— START OF GIVEN INFORMATION —
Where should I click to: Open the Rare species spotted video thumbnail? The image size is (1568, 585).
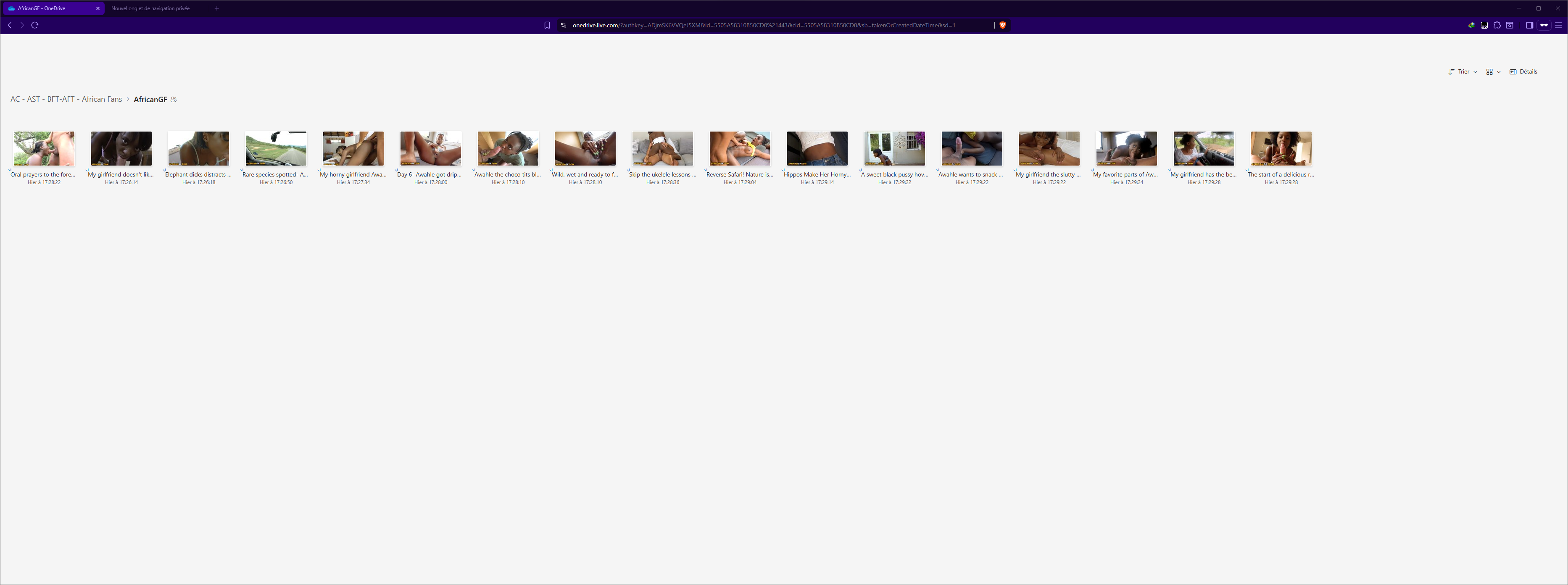click(x=276, y=148)
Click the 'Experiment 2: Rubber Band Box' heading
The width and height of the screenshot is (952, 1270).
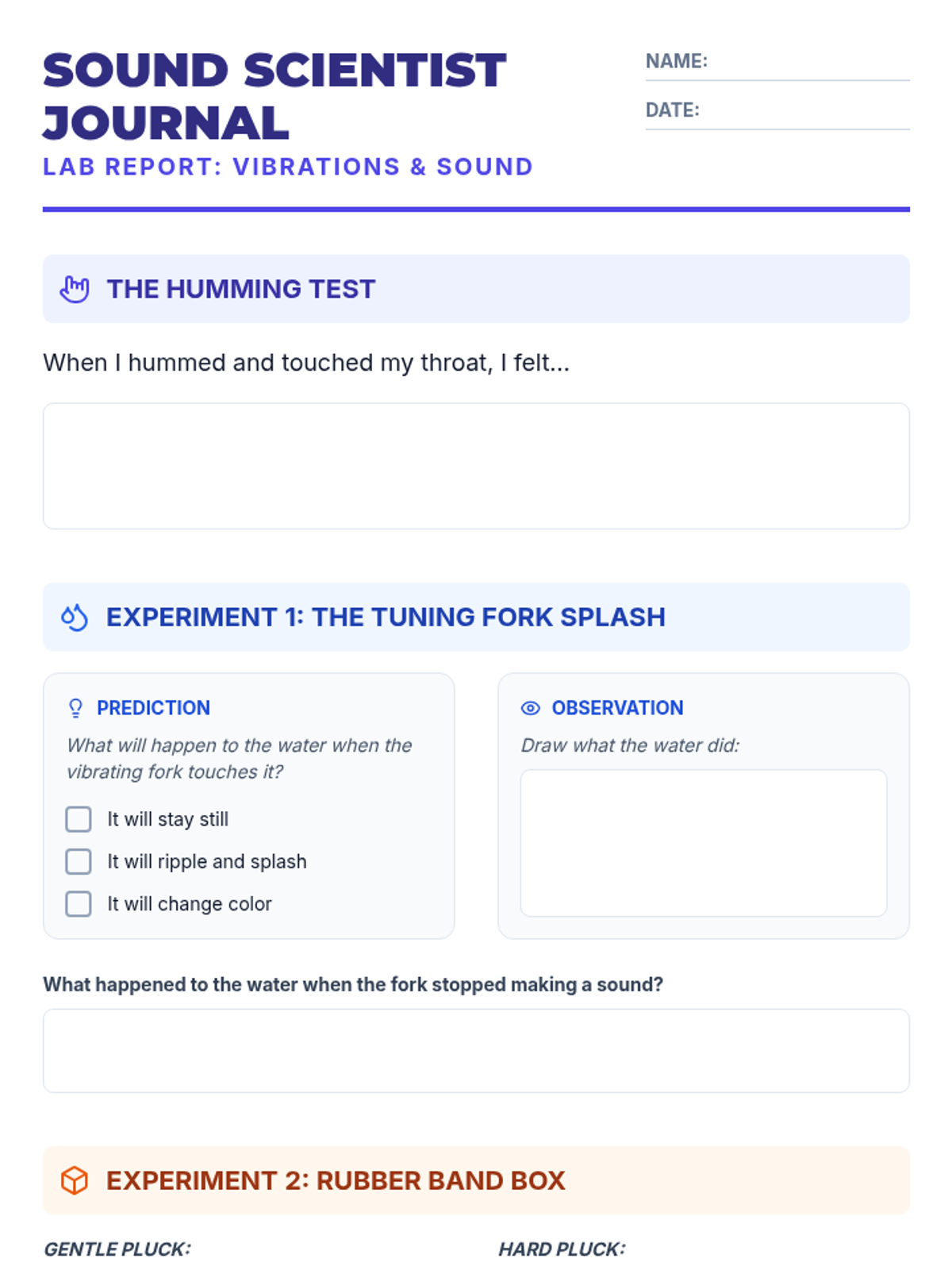pos(336,1180)
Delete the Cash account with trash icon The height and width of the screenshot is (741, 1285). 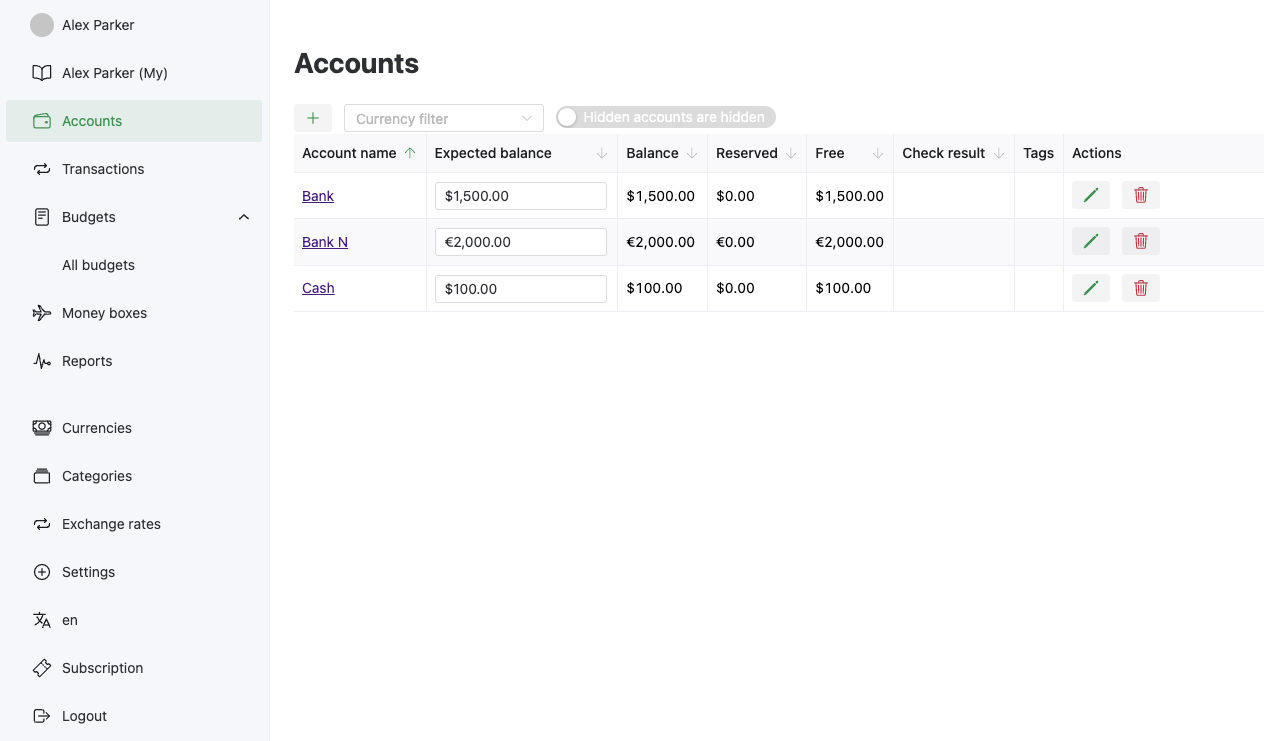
— END OF GIVEN INFORMATION —
Rescale the material above by reproducing every line, requests included, with each coordinate in the answers multiplied by 1.55 and rounded to the nearest whole number, halves rounded up. Omit the pictures from the output.

Where should I click to: Open the Rare species spotted video thumbnail? The image size is (1568, 585).
click(x=428, y=229)
Click the 'Experiment 2: Rubber Band Box' heading
The width and height of the screenshot is (952, 1270).
pos(521,1829)
Delete the Cash account with trash icon The height and width of the screenshot is (741, 1285). 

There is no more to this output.